## [GIVEN INSTRUCTION 1]
Rewrite the stretch of the TCP utilization guide from "You have a TCP" through "is the utilization?", putting "buffer size" in place of "window size".
## [GIVEN INSTRUCTION 2]
Can you reproduce, word for word, the stretch of rows from the line containing "The height and width of the screenshot is (1037, 1160)." through the line containing "pyautogui.click(x=611, y=1234)"?

Networking – how to solve the “find the utilization for a TCP sender that is continuously sending” problem

In this post: A detailed, step-by-step guide demonstrating the steps I use to solve a problem similar to one encountered in my CS 372 Intro to Networking class.

You have a TCP sender that is continuously sending a 1,096-byte segment. If a TCP receiver advertises a window size of 8,551 bytes, and with a link transmission rate 35 Mbps an end-to-end propagation delay of 33.3 ms, what is the utilization?

(Assume no errors, no processing or queueing delay, and ACKs transmit instantly. Also assume the sender will not transmit a non-full segment.)

Suppose they want the answer as a percentage rounded to one decimal place.

This one breaks down into a series of simple steps:

Step 1: Calculate how many segments the pipeline holds

formula: 
segments = floor(pipeline size / segment size)
8551 / 1096 = 7.802 
= 7 segments

Remember to round down! There are no partial segments in this pipeline.

Step 2: Calculate how long it takes to send one segment

This uses the L/R formula, which is:

formula: 
time to send one segment = length of segment / transmission rate

(Don’t forget to use the same units for both. I convert everything to bits for consistency.)

(1096 * 8) / (35 x 10^6) = 0.250514 time to send one segment

Step 3: Calculate the Round Trip Time (RTT)

formula: 
RTT = propagation delay * 2 
33.3 * 2 = 66.6 round trip time

Step 4: Calculate the delay per packet

formula: 
delay per packet = RTT + time to send one
66.6 + 0.250514 = 66.850514 delay per packet

Step 5: Calculate the utilization!

## [LISTED ENTRIES]
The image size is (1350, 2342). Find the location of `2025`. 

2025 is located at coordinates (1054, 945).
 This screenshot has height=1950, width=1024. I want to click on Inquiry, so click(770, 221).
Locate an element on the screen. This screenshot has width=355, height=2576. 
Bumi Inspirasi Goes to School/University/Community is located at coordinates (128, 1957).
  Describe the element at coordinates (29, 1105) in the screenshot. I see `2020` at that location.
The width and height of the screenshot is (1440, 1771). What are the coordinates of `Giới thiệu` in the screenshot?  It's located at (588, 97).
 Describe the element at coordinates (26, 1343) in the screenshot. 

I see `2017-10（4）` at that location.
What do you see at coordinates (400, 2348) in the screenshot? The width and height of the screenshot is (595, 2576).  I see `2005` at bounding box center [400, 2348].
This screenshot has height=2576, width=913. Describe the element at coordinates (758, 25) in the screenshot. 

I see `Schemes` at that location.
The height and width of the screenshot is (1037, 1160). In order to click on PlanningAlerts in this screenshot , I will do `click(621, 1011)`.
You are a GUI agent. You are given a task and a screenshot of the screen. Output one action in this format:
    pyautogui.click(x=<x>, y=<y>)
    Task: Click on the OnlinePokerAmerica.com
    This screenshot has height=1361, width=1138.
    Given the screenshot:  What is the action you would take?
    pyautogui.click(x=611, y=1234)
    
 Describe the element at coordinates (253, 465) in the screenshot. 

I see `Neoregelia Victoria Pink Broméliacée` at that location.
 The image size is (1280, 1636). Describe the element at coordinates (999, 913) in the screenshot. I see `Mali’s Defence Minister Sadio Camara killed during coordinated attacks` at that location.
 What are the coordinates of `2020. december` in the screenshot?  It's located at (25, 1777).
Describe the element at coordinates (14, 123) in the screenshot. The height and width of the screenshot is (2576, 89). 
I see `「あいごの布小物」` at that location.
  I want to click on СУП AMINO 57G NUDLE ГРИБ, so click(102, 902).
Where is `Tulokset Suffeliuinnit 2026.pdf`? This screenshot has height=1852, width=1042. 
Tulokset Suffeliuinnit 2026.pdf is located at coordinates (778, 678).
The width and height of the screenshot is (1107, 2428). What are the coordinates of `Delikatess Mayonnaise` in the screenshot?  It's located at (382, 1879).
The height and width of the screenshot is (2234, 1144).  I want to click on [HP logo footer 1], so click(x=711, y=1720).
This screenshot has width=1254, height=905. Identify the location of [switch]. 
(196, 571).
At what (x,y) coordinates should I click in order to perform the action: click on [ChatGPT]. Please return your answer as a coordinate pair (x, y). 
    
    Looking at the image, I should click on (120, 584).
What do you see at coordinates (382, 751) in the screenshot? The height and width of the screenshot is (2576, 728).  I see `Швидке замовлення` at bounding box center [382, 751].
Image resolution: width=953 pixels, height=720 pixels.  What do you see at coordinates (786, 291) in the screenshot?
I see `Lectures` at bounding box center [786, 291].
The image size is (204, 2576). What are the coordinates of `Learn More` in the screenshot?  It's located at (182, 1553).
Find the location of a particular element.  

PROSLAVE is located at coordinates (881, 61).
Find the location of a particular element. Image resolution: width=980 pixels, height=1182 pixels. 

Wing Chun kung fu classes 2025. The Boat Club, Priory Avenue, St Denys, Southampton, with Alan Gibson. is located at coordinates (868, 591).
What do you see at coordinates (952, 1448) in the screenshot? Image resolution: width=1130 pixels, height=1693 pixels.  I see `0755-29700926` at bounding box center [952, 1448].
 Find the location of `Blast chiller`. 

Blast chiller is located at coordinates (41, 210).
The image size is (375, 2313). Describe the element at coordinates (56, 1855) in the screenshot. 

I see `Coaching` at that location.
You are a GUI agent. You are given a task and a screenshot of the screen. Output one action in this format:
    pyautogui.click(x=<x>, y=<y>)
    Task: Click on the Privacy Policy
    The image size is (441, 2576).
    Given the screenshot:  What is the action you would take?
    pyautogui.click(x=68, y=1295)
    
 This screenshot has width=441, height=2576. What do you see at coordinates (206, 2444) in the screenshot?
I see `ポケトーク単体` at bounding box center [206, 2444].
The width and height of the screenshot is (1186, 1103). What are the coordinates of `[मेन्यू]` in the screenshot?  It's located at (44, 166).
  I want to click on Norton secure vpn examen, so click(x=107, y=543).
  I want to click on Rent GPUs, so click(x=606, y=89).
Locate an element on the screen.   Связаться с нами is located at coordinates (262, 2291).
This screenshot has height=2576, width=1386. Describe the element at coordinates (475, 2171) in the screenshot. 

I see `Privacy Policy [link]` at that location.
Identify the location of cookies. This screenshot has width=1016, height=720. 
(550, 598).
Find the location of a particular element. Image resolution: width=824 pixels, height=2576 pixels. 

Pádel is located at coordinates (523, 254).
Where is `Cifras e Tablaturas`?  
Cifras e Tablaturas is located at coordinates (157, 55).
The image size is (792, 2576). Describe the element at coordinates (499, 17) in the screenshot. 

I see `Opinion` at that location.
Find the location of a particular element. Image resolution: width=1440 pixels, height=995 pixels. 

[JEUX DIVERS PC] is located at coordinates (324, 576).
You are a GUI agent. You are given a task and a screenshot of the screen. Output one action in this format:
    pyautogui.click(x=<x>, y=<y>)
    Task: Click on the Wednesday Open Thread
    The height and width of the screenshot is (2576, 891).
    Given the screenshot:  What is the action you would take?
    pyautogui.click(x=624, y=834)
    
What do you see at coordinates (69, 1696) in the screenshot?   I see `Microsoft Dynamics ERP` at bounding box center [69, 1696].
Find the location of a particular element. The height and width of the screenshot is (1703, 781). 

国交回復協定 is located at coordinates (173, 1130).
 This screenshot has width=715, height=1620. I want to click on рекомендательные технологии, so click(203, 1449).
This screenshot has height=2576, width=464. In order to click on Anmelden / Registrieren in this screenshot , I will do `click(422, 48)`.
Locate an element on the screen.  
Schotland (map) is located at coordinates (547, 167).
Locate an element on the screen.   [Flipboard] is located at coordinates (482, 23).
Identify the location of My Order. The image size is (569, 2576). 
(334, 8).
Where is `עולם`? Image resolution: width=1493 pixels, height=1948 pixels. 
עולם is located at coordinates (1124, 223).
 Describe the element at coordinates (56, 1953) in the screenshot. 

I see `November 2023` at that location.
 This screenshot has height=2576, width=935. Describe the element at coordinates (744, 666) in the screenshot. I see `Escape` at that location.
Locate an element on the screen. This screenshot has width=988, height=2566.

## [EXERCISE SOLUTION 1]
You have a TCP sender that is continuously sending a 1,096-byte segment. If a TCP receiver advertises a buffer size of 8,551 bytes, and with a link transmission rate 35 Mbps an end-to-end propagation delay of 33.3 ms, what is the utilization?

## [EXERCISE SOLUTION 2]
The height and width of the screenshot is (1037, 1160). In order to click on PlanningAlerts in this screenshot , I will do `click(621, 1011)`.
You are a GUI agent. You are given a task and a screenshot of the screen. Output one action in this format:
    pyautogui.click(x=<x>, y=<y>)
    Task: Click on the OnlinePokerAmerica.com
    This screenshot has height=1361, width=1138.
    Given the screenshot:  What is the action you would take?
    pyautogui.click(x=611, y=1234)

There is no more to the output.